▶ **What this task involves**
For the entries below, repeat exactly each line starting with the one that contains "The height and width of the screenshot is (837, 1456)." and going on through the one that contains "Task: Expand the Screen Options panel", and no others.

(Items listed in a dataset)
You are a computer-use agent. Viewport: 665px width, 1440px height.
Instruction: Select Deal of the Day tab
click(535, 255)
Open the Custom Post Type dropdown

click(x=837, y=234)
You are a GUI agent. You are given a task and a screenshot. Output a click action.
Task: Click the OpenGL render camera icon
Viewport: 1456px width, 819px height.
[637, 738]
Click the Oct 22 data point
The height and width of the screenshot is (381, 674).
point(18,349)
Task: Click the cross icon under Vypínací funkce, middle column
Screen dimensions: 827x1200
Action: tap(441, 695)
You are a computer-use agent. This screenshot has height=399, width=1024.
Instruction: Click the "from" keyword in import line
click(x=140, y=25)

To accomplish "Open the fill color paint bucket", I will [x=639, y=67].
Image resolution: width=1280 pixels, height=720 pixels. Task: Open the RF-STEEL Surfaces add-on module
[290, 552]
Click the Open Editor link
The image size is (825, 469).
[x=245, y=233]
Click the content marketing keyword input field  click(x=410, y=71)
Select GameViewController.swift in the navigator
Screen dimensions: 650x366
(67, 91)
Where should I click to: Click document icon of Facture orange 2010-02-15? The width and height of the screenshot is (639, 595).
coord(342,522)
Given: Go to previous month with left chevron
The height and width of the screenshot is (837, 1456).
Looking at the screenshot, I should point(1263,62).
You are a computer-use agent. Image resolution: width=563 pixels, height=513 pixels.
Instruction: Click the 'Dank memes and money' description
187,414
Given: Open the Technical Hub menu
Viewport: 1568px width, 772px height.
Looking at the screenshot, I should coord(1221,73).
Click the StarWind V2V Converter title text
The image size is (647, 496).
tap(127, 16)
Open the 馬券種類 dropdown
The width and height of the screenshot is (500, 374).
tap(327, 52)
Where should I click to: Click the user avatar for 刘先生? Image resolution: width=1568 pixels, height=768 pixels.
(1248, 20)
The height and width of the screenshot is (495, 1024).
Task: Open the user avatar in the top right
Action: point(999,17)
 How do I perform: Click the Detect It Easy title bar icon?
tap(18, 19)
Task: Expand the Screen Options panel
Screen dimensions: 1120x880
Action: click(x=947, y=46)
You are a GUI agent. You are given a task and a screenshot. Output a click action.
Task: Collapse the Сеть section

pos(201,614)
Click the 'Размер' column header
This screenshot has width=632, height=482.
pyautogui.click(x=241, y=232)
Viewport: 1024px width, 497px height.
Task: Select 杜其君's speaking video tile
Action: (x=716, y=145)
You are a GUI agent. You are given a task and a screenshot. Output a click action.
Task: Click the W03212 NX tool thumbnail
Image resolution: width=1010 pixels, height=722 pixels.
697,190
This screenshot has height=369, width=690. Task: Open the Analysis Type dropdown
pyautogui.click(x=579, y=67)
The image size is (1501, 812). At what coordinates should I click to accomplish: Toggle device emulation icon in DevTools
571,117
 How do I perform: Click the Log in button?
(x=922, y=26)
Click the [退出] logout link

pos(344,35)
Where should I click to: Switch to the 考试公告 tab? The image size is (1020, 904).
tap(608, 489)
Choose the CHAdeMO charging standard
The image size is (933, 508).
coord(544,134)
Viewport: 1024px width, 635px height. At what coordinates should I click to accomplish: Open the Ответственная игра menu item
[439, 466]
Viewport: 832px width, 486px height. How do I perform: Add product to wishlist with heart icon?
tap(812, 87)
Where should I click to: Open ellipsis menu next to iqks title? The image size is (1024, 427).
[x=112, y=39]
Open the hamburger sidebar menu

▶ **Final answer**
The height and width of the screenshot is (837, 1456).
Looking at the screenshot, I should point(1263,62).
You are a computer-use agent. Image resolution: width=563 pixels, height=513 pixels.
Instruction: Click the 'Dank memes and money' description
187,414
Given: Open the Technical Hub menu
Viewport: 1568px width, 772px height.
Looking at the screenshot, I should coord(1221,73).
Click the StarWind V2V Converter title text
The image size is (647, 496).
tap(127, 16)
Open the 馬券種類 dropdown
The width and height of the screenshot is (500, 374).
tap(327, 52)
Where should I click to: Click the user avatar for 刘先生? Image resolution: width=1568 pixels, height=768 pixels.
(1248, 20)
The height and width of the screenshot is (495, 1024).
Task: Open the user avatar in the top right
Action: point(999,17)
 How do I perform: Click the Detect It Easy title bar icon?
tap(18, 19)
Task: Expand the Screen Options panel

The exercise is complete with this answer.